===== Material shown
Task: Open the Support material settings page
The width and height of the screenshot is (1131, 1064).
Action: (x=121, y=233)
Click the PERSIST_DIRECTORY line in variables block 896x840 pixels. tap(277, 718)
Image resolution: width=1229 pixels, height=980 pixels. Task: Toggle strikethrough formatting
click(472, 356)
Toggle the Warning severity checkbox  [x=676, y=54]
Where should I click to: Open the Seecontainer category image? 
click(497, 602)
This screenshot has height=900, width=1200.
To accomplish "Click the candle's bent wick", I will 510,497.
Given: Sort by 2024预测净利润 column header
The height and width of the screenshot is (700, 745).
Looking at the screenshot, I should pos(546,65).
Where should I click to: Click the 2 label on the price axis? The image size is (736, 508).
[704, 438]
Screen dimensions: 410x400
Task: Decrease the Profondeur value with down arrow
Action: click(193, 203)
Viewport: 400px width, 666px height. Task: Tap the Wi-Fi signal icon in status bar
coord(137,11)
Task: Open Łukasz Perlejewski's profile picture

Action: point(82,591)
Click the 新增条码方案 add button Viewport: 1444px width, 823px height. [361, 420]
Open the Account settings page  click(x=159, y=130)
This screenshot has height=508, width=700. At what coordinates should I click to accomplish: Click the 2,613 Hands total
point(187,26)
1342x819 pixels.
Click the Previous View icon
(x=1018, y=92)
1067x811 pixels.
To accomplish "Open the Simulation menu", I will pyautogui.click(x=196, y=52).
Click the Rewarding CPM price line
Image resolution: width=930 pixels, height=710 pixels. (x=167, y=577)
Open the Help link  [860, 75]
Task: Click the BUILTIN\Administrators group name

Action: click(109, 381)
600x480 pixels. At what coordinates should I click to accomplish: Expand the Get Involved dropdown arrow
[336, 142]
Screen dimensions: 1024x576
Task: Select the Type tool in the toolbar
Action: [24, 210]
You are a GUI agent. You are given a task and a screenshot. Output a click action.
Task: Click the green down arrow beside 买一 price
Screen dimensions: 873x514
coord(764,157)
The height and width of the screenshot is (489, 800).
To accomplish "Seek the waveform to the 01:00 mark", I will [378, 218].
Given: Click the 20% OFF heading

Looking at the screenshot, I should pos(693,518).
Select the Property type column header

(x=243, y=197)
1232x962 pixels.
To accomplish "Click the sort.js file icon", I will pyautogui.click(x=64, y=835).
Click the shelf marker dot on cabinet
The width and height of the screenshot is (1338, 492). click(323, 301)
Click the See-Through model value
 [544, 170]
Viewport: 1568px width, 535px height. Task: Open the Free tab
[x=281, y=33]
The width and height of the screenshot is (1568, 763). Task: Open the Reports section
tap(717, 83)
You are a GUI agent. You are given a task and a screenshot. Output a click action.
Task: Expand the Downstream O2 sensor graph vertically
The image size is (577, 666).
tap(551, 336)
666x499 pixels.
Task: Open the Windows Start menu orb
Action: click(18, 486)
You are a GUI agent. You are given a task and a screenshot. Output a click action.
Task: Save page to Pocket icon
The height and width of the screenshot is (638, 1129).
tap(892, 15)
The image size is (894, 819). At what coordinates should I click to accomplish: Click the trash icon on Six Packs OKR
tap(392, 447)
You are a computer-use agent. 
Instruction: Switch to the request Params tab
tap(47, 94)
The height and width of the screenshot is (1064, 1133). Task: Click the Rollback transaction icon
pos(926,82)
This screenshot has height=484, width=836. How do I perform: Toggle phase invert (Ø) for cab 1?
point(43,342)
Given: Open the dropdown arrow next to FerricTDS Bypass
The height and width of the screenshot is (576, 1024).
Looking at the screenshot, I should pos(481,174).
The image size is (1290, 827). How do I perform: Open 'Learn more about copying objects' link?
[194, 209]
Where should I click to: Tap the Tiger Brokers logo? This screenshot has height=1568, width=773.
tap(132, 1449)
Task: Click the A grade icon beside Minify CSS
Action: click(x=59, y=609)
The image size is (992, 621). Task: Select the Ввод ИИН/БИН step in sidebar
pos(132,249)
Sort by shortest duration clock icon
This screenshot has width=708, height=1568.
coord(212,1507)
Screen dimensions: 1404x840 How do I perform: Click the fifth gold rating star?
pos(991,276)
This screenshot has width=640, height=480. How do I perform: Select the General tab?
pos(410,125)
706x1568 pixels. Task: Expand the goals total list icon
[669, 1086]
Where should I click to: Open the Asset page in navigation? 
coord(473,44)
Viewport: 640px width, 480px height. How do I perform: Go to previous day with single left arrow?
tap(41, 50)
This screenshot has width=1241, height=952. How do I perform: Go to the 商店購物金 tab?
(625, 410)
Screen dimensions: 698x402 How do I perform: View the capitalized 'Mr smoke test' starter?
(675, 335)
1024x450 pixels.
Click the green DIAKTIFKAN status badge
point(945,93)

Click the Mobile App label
==========
◆ **Exercise details**
Please say how many lines in the records above contain the string "pyautogui", giving no other words.

◆ **Response**
2